Single by Toy-Box

from the album Fantastic
- Released: November 12, 1998
- Recorded: 1998
- Genre: Europop
- Length: 2:59
- Label: Edel; Victor; Mega Records;
- Songwriters: Per Holm; Toy-Box;
- Producer: Per Holm

Toy-Box singles chronology
|  | "Tarzan & Jane" (1998) | "Best Friend" (1999) |

Music video
- "Tarzan & Jane" on YouTube

= Tarzan & Jane (song) =

"Tarzan & Jane" is a song by Danish group Toy-Box from their debut album, Fantastic (1999). It is written by the group with its producer Per Holm and released as the lead single in 1998 in Germany and then re-released in 1999 to coincide with the premiere of Disney's Tarzan. The song became a top-10 hit in Denmark, the Netherlands, Norway, and Sweden. On the Eurochart Hot 100, "Tarzan & Jane" reached number 15. Outside Europe, it peaked at numbers 27 and 41 in New Zealand and Australia, respectively. The accompanying music video was directed by Per Holm-Petersen, depicting group members Amir El-Falaki and Anila Mirza as Tarzan and Jane in the jungle.

==Critical reception==
AllMusic editor Heather Phares described "Tarzan & Jane" as a "youthful, catchy song". Chuck Taylor from Billboard magazine named it an "ultra-kitschy track". He noted further that the formula here is "identical [to Aqua's 'Barbie Girl']: a husky, accented male vocal accompanied by a sweet, girly-girl chorus. The story this time is obvious enough, describing the jungle passion between Tarzan and Jane, accented by chimpanzee chuckles and our hero's signature swinging-through-the-trees cry."

» Stored records:
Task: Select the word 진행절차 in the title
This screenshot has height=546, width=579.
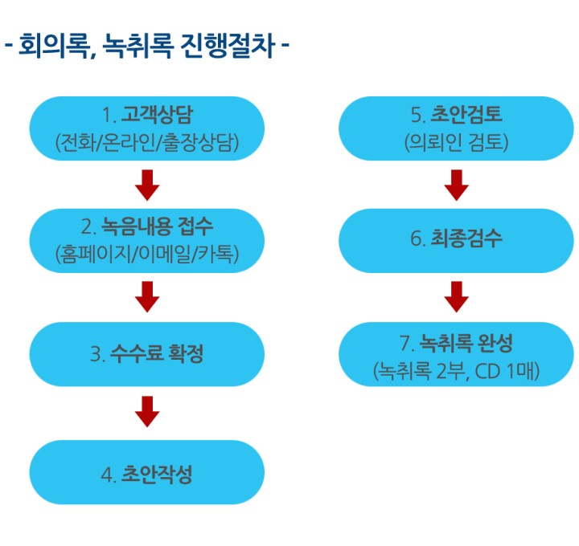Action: click(x=228, y=46)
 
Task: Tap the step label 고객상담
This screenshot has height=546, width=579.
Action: click(x=157, y=114)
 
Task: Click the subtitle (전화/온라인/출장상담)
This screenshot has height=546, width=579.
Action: click(x=147, y=142)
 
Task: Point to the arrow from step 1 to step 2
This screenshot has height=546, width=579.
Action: click(x=147, y=185)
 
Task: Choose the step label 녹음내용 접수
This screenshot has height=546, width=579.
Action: click(x=157, y=226)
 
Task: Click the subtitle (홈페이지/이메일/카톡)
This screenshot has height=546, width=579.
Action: click(x=147, y=254)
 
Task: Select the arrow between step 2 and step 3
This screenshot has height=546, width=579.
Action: click(x=147, y=297)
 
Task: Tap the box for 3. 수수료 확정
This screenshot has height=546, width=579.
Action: click(x=147, y=354)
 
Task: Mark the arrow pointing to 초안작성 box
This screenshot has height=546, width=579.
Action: click(x=147, y=412)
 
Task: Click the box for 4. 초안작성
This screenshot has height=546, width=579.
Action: click(x=147, y=472)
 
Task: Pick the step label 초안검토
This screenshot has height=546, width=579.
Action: click(x=466, y=114)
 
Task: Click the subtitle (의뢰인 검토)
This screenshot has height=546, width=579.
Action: click(x=457, y=142)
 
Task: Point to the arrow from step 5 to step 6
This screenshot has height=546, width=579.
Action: click(x=457, y=185)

» To be done:
A: Print the part of the song article between "Toy-Box singles chronology" and "in the jungle.", inclusive.
B: Update the stored rows between the lines holding "Task: Tap the box for 3. 수수료 확정" and "Action: click(x=457, y=142)", inclusive, so that "subtitle" becomes "caption", and return only those lines.
The song article has no connection to these rows.

» Exercise answers:
A:
Toy-Box singles chronology
|  | "Tarzan & Jane" (1998) | "Best Friend" (1999) |

Music video
- "Tarzan & Jane" on YouTube

= Tarzan & Jane (song) =

"Tarzan & Jane" is a song by Danish group Toy-Box from their debut album, Fantastic (1999). It is written by the group with its producer Per Holm and released as the lead single in 1998 in Germany and then re-released in 1999 to coincide with the premiere of Disney's Tarzan. The song became a top-10 hit in Denmark, the Netherlands, Norway, and Sweden. On the Eurochart Hot 100, "Tarzan & Jane" reached number 15. Outside Europe, it peaked at numbers 27 and 41 in New Zealand and Australia, respectively. The accompanying music video was directed by Per Holm-Petersen, depicting group members Amir El-Falaki and Anila Mirza as Tarzan and Jane in the jungle.

B:
Task: Tap the box for 3. 수수료 확정
This screenshot has height=546, width=579.
Action: click(x=147, y=354)
 
Task: Mark the arrow pointing to 초안작성 box
This screenshot has height=546, width=579.
Action: click(x=147, y=412)
 
Task: Click the box for 4. 초안작성
This screenshot has height=546, width=579.
Action: click(x=147, y=472)
 
Task: Pick the step label 초안검토
This screenshot has height=546, width=579.
Action: click(x=466, y=114)
 
Task: Click the caption (의뢰인 검토)
This screenshot has height=546, width=579.
Action: click(x=457, y=142)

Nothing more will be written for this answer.